I think he's trying to get us to bring Ha back. :biggrin:


----------



## Hector (Nov 15, 2004)

Who would he replace? You can't cut "I'm Rudy's Friend" Sergio. You can't cut "I'm Greg's Friend" McBob. You can't cut "I'm Nate's Friend" Jarrett. You can't cut "I'm Jason's Friend" Kevin. This is one big family.


----------



## deanwoof (Mar 10, 2003)

yes bring back ha

actually


















Gerald Green looks like Juvenile who recorded a song titled "Ha"


----------



## ChadWick (Jun 26, 2006)

I think we buyout out D.Miles or cut him or w/e and sign Gerald Green. Just for the remainder of the season or shorter...


----------



## BenDavis503 (Apr 11, 2007)

Hector said:


> Who would he replace? You can't cut "I'm Rudy's Friend" Sergio. You can't cut "I'm Greg's Friend" McBob. You can't cut "I'm Nate's Friend" Jarrett. You can't cut "I'm Jason's Friend" Kevin. This is one big family.



That is funny cuz we do have a lot of "buddies" on our team lol

The good thing about that is I bet we are still trying to land Conley!!!


----------



## Dan (Dec 30, 2002)

Kevin?


----------



## Kmurph (May 7, 2003)

I think Green is worth cutting an end of bench player to bring in...the question is who? Wafer seems to be the most logical choice, McRoberts would be another, a Miles buyout could occur but would be a costly manuever to just sign and take a look at a guy, LaFrentz could be another perhaps...


----------



## hasoos (Jan 3, 2003)

I don't. There is a reason he has been traded and cut now a few times. He doesn't have what it takes to make it in this league. What he truly needs, is to go to the NBDL for a year or two, and he will either figure it out or he won't.


----------



## ChadWick (Jun 26, 2006)

hasoos said:


> I don't. There is a reason he has been traded and cut now a few times. He doesn't have what it takes to make it in this league. What he truly needs, is to go to the NBDL for a year or two, and he will either figure it out or he won't.

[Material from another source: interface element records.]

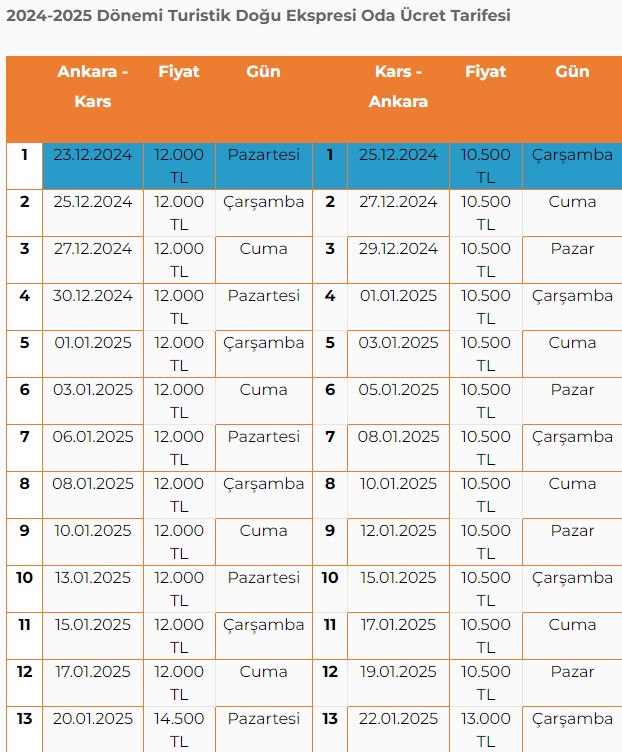Click the Ankara - Kars column header
Image resolution: width=622 pixels, height=752 pixels.
pyautogui.click(x=93, y=86)
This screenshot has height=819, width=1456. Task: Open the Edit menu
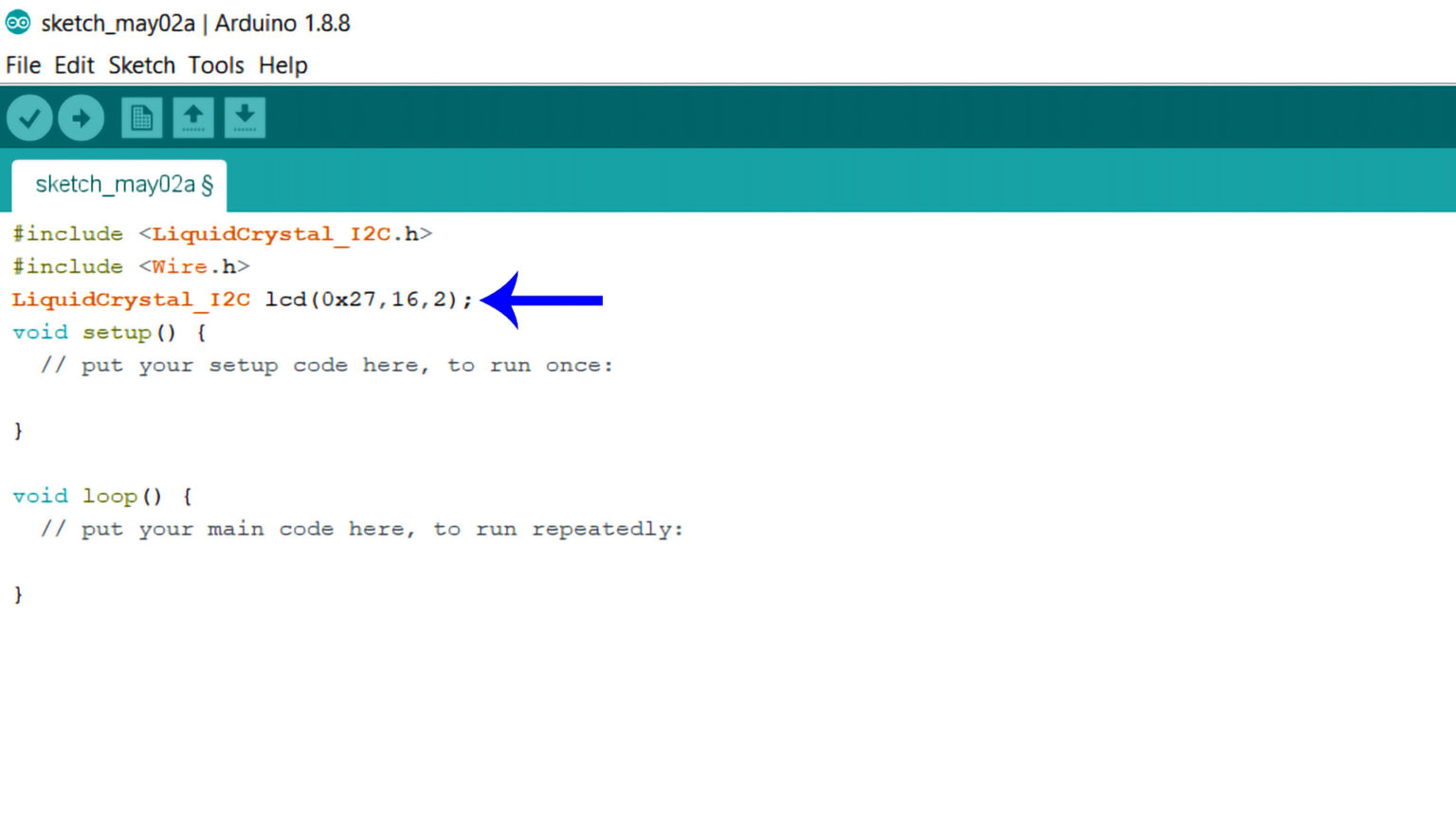(75, 64)
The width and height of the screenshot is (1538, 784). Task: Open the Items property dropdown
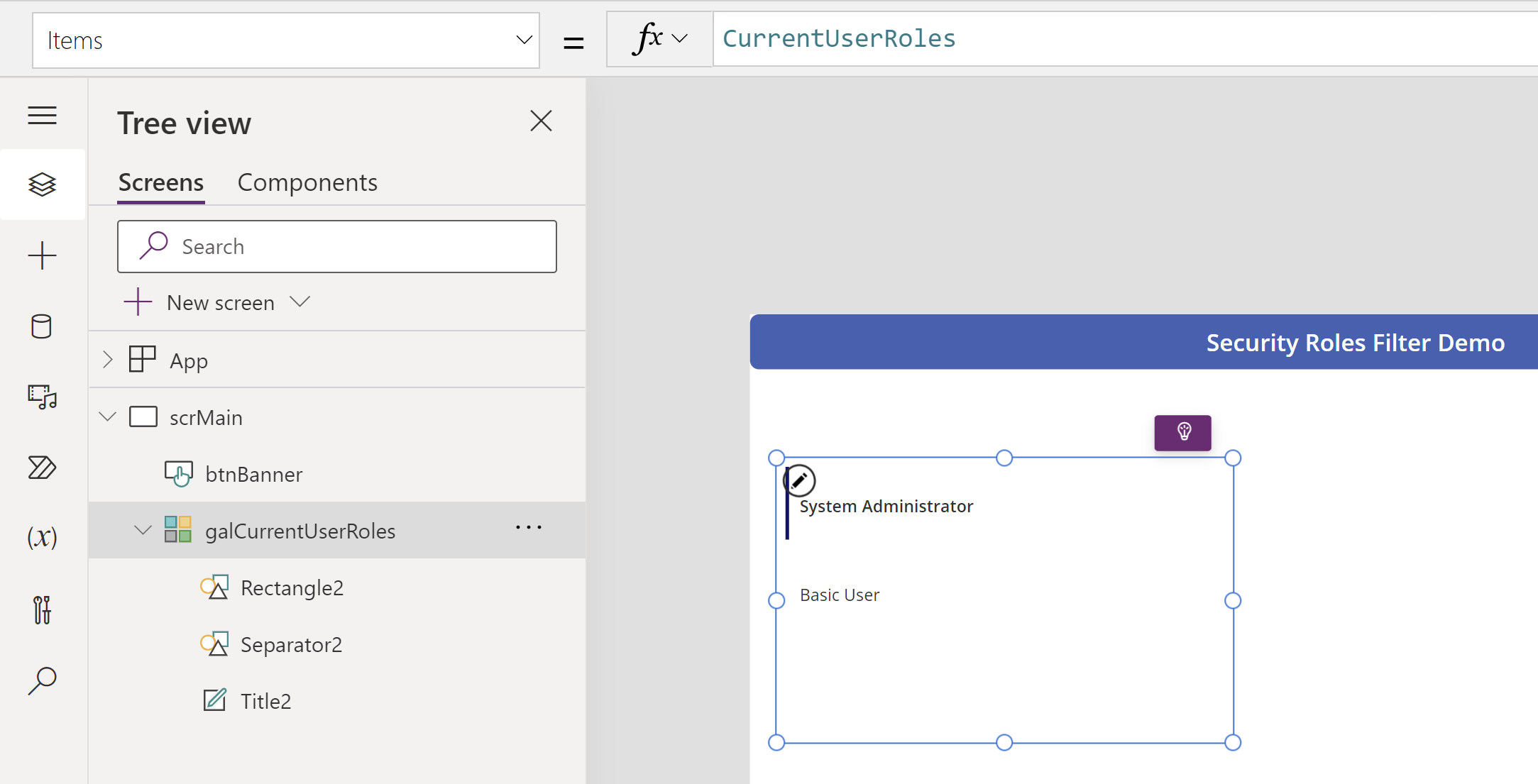click(x=524, y=40)

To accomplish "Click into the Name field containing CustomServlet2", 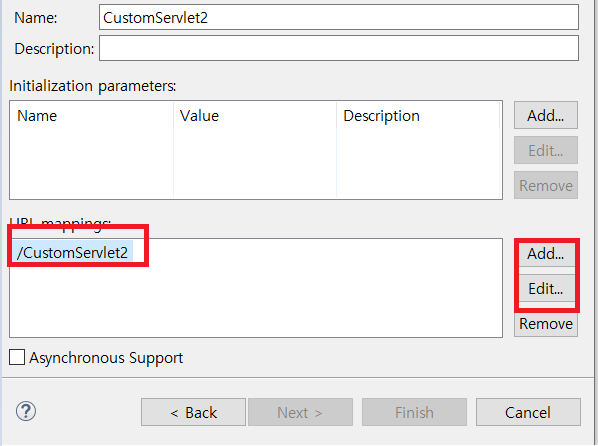I will pyautogui.click(x=339, y=17).

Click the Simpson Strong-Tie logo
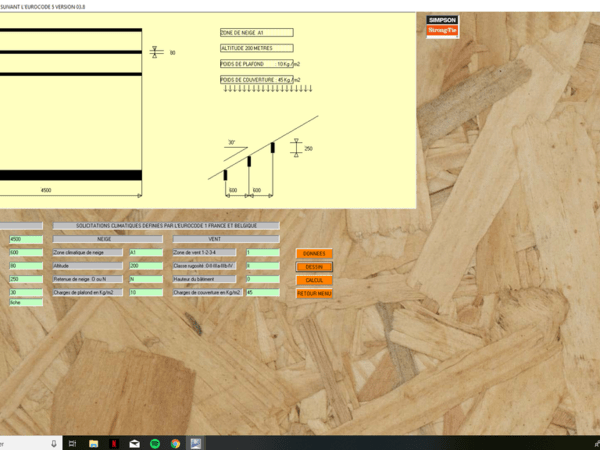click(x=443, y=26)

You got a point, all he can do is dunk. If he worked on his shot and became a good player I could see him starting SF for some teams but I see him most being a 6th Man, exactly like T-Law if he would work on his shot.


----------



## MrJayremmie (Dec 29, 2007)

With work I see him turnin' into at best a Outlaw type of 6th man. If he can learn to contribute without using tunnel vision and iso'ing every time he touches it, i think he could probably be more valuable that outlaw.


----------



## Schilly (Dec 30, 2002)

Let's See.... Boston Traded him to get Kevin Garnett...

He then requested a trade from Minnesota and they honored that

Houston Cut him as he was already a UFA this summer and on the run they are on they needed a Post not a SF. 


BTW I'm not saying he doesn't have issues, but I am saying that pointing to his transaction history as why we shouldn't take a go at him is a little presumptuous.


----------



## Kmurph (May 7, 2003)

He has shown as much or more than Outlaw did in his 1st 3 seasons....


----------